Manhattan’s Canal Street is known worldwide, and recently I documented the history of Canal Street in the Bronx. Staten Island also has a Canal Street in its Stapleton neighborhood. The shortest of all the canal-named roads in New York City is the one-block Canal Avenue in a neighborhood historically known as White Sands. It connects Cropsey Avenue to a one-block segment of West 17th Street.
The humble road is located between the traditional-looking Parkview Diner and a gas station. In the background is a parking lot for a
Pathmark Stop & Shop supermarket. But where is the namesake canal?
The barely-there Canal Avenue of Brooklyn is located a few hundred feet to the north of Coney Island Creek, an inlet of the ocean that once separated Coney Island from the mainland of Brooklyn. In the last quarter of the 19th century, the state had plans to straighten the creek, transforming it into the Gravesend Ship Canal. Along the northern and southern banks of the reconstructed stream, Canal Avenue would follow.
Above, the one-block section of Canal Avenue that as completed is circled. Along with the canal, basins for boats were proposed on the site of tributary streams and wetlands. One of them, the unbuilt Gravesend Basin, later became Coney Island Yard. As late as 1918, the state legislature still expressed its support for the canal. Below is an 1899 map of the proposed canal from the Brooklyn Daily Eagle archive.

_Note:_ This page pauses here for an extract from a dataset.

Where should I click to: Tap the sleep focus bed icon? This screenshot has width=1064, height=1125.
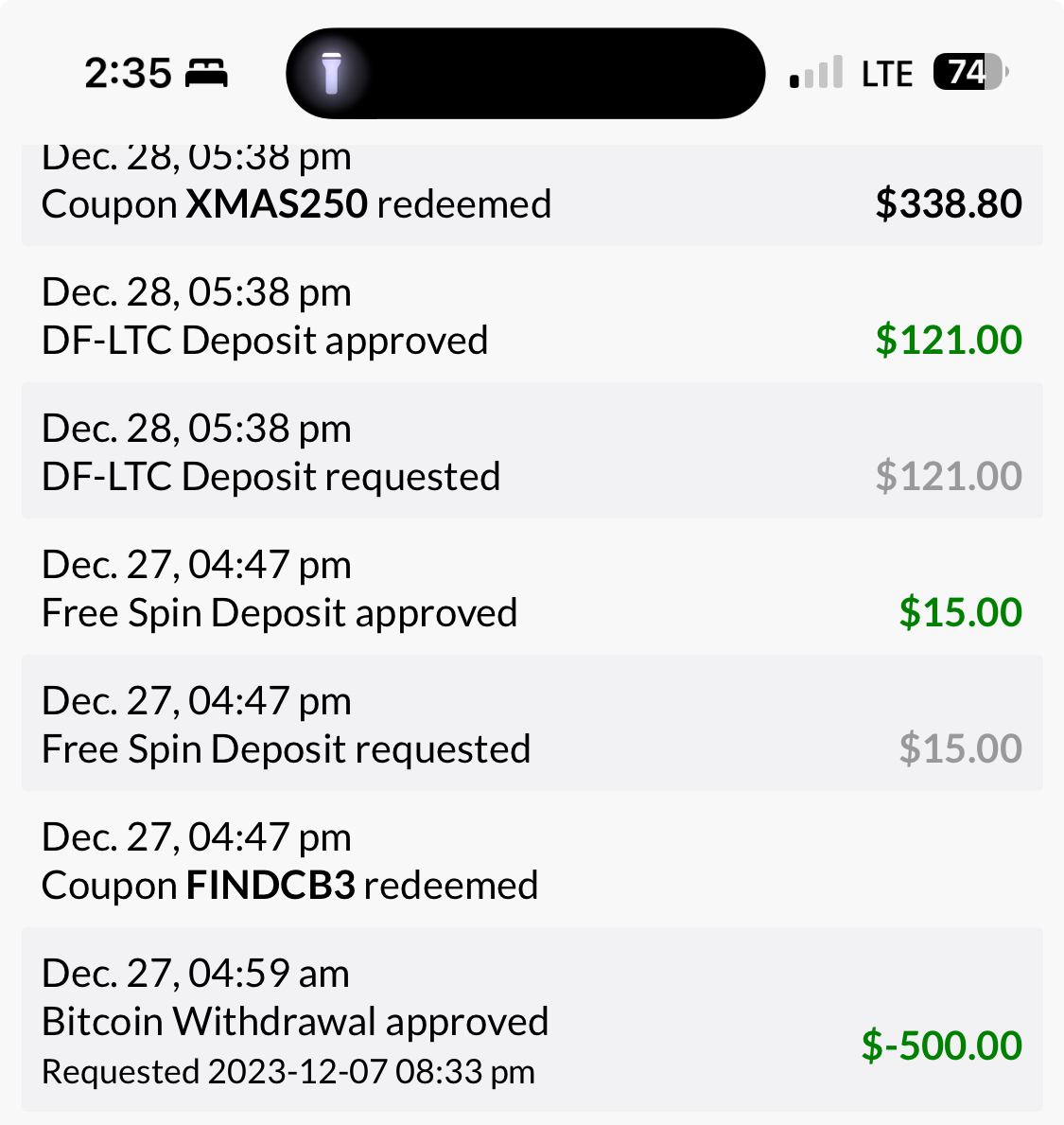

By 1924, the year that the city commissioned its first aerial survey, the creek was still crooked and the section between Ocean Parkway and Emmons Avenue was mostly filled in. By 1951, the section between Ocean Parkway and McDonald Avenue was also filled and covered by Belt Parkway.
Yet Canal Avenue still remained on the planners’ maps as part of the overall grid imposed on Brooklyn. Across Cropsey Avenue, the White Sands enclave comprised of 68 homes, former summer bungalows and fishing shacks that became permanent residences over the decades. The community’s best-known resident was Jerry Bianco, who built a yellow submarine on Coney Island in 1971. Between 1993 and 1999, the mega retailer Home Depot purchased two-thirds of the properties in White Sands, transforming a neighborhood into a parking lot.
Sandwiched between Belt Parkway and Coney Island Creek, Canal Avenue is not exactly in Bensonhurst or Gravesend, nor is it part of Coney Island. Neighborhood purists can debate to which larger neighborhood the former White Sands and Canal Avenue belong.
Looking south from the Belt Parkway service road, we see a short segment of West 17th Street that connects to Canal Avenue. In the background, the iconic Parachute Jump reminds us where we are.
Another Canal Avenue
Slightly longer at one and a half blocks, it connects with West 36th and West 37th Streets. On the planners’ maps, this other canal Avenue would have continued east along the Gravesend Ship Canal’s southern bank. In total, four blocks were laid out but were later truncated to one and a half after urban renewal projects transformed the bungalow-filled blocks of Coney Island into public-housing high rises. A 1951 aerial below shows Canal Avenue at its greatest extent, with present-day segments circled.
If I had to write a second edition on the streams of New York City, an entire chapter could be dedicated to streams that were planned but never completed, such as a Flushing to Jamaica Bay canal, and a Newtown Creek to Flushing Creek canal, among others. The Gravesend Ship Canal is just one example of the unbuilt infrastructure of New York.
Speaking of canals, the New York Daily News published a photo essay today on the cleanup of the Canal Saint Martin in Paris. Plenty of discarded bikes, along with various fish species were found.